To no surprise another great Tales of game. The graphics is amazing slightly better than xillia 2, the new battle system takes a while to get used to but once you get a grip on the controls battling bosses or random monsters becomes especially fun. As this game was only out i can't say much about the entire story as im still playing through the game but as someone who got the pre-order bonus on top of the bonus content and is in general a huge Tales of series fan I can't really complain. Hope this helped some of you people who are thinking of buying the game, I highly recommend it.

7.3.2016

Not the best Tales game but hardly the worst. Took me 50 hours to complete the main story with most optional bosses/side quests.Interesting Characters, okay but solid story, large environments and the battle system is good and engaging. However the fusion system is complex and seems useless for most of the game unless you want to grind gald to improve your stats. The dungeons are also a bit boring, but the wide variety of optional bosses makes up for it. Worth the money if you like Tales games.

12.2.2016

I've finished the game and this is the second Tales of game I have indulged myself into.

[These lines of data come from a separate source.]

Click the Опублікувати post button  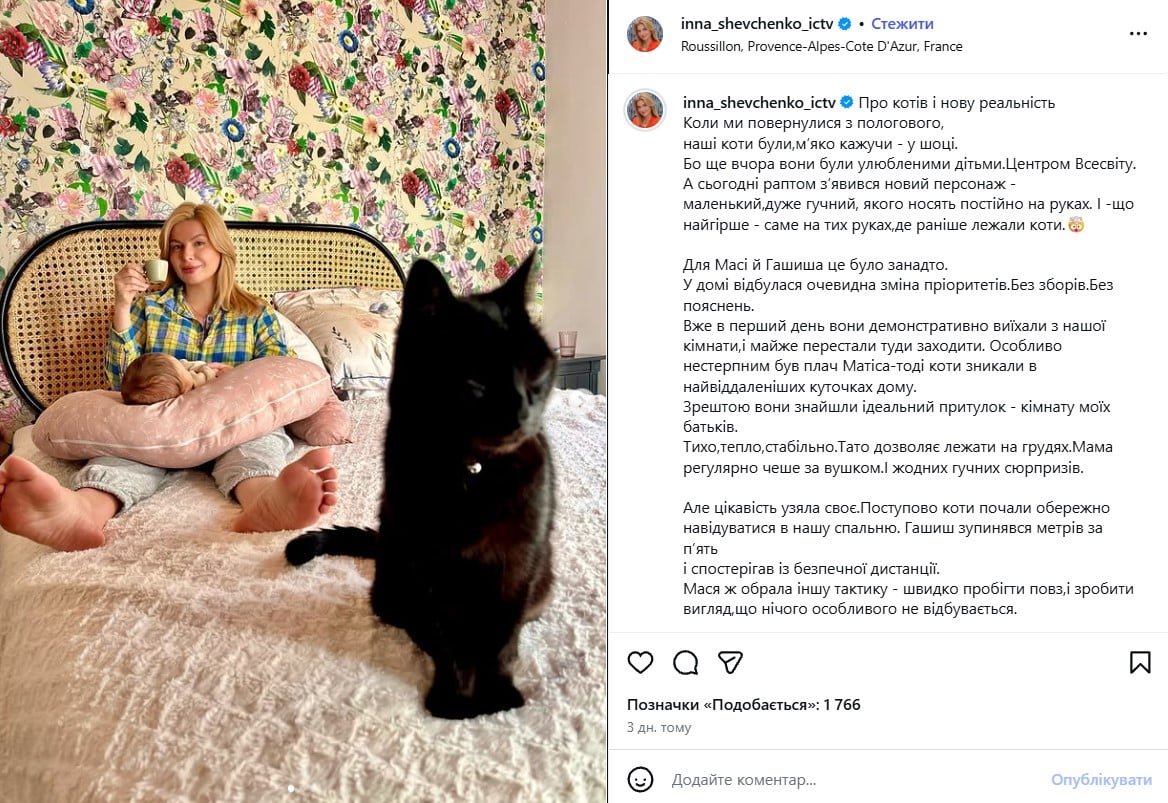click(1101, 780)
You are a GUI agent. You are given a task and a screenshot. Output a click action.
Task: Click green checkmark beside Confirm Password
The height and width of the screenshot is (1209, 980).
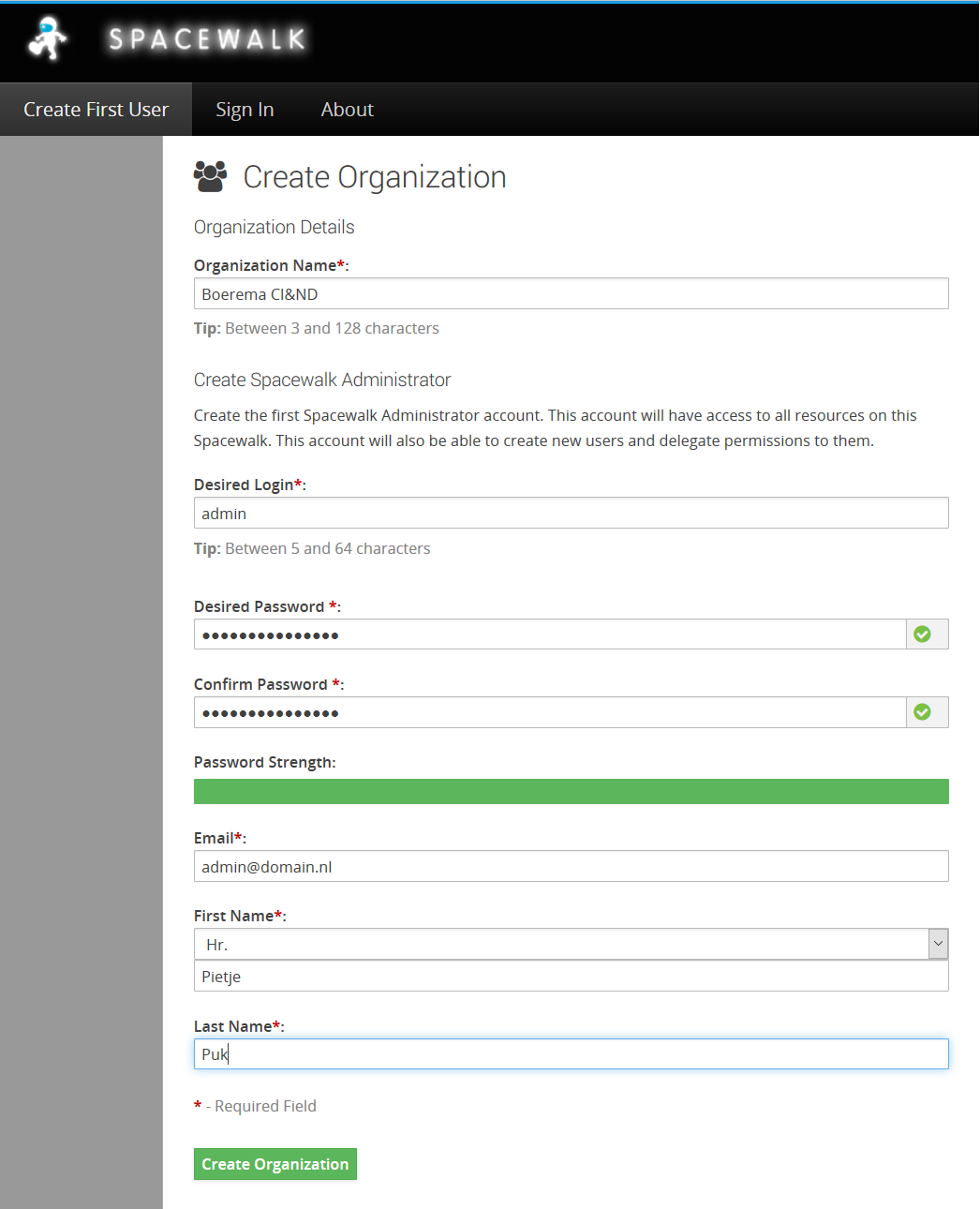point(922,712)
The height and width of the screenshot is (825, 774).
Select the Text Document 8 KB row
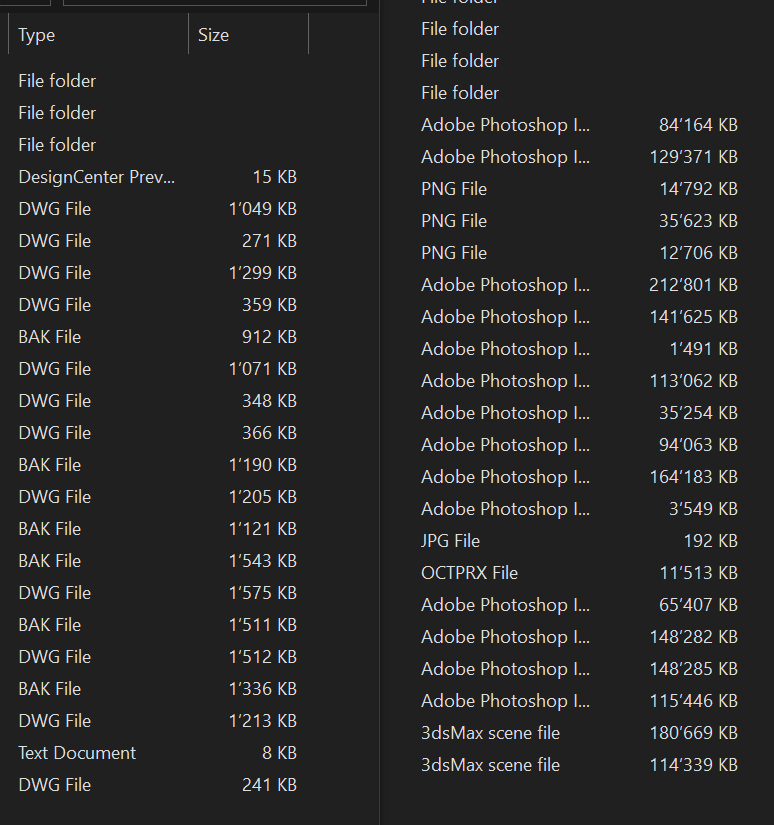coord(77,753)
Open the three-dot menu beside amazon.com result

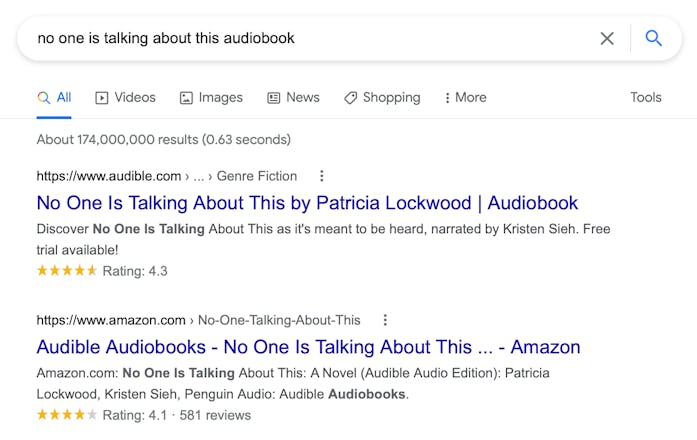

I have a background of playing final-fantasy, pokemon, mass effect and dragon age, and I still really enjoyed this game.It may feature some "cliche" characters but it is still fun to play especially with the skits between your characters.The dungeon themes for the 4 types of characters are addictive you may feel compelled to be a cave dweller but please finish the story, the ending is worth it.

17.10.2015

Game is great. Charming as all the tales games. Likeable characters and great combat. But if you're interested in graphics you'll be disappointed. Graphics look like EARLY PS3 graphics. Not a major issue for me except when there are great scenery scenes and I think how great it would look in true ps4 graphics and that disappoints me. That's the only little nag from other wise a great game.

20.1.2016

Bought for a friend who loves the Tales series. Hes been playing it non stop since Christmas and really enjoying the story. If your a fan of Tales games it would seem to be worth it! I've never played any of them however but I'm quite a gamer but this isn't my kinda thing. However 5 stars because its not for me, it was for a friend and they are over the moon with it!

24.6.2016

An amazing game, hours and hours of enjoyable gameplay. Story had me gripped and it was hard to put it down, I just wanted to know what happened next! Both the artwork and soundtrack are again, superb! A fantastic edition to the already established 'Tales Series'As a JRPG Fan, this one ticked every box for me!

5.8.2017

I've thought about playing this game for a while and i keep seeing things about it so I'm glad i finally got around to getting it.There have been no problems with the game since i got it and i dont expect to see any

15.8.2020

I love it game came in early on 8/10/20 it was supposed to come on the 14th. I love it the game is fun and I like all of the characters. I would suggest this game if you are a fan of the Tales of series.

6.1.2016

Only just started playing the game last night when I next looked at my clock it said 2-45a.m.I think that says everything about the game seeing as I started playing it at 8o'clock.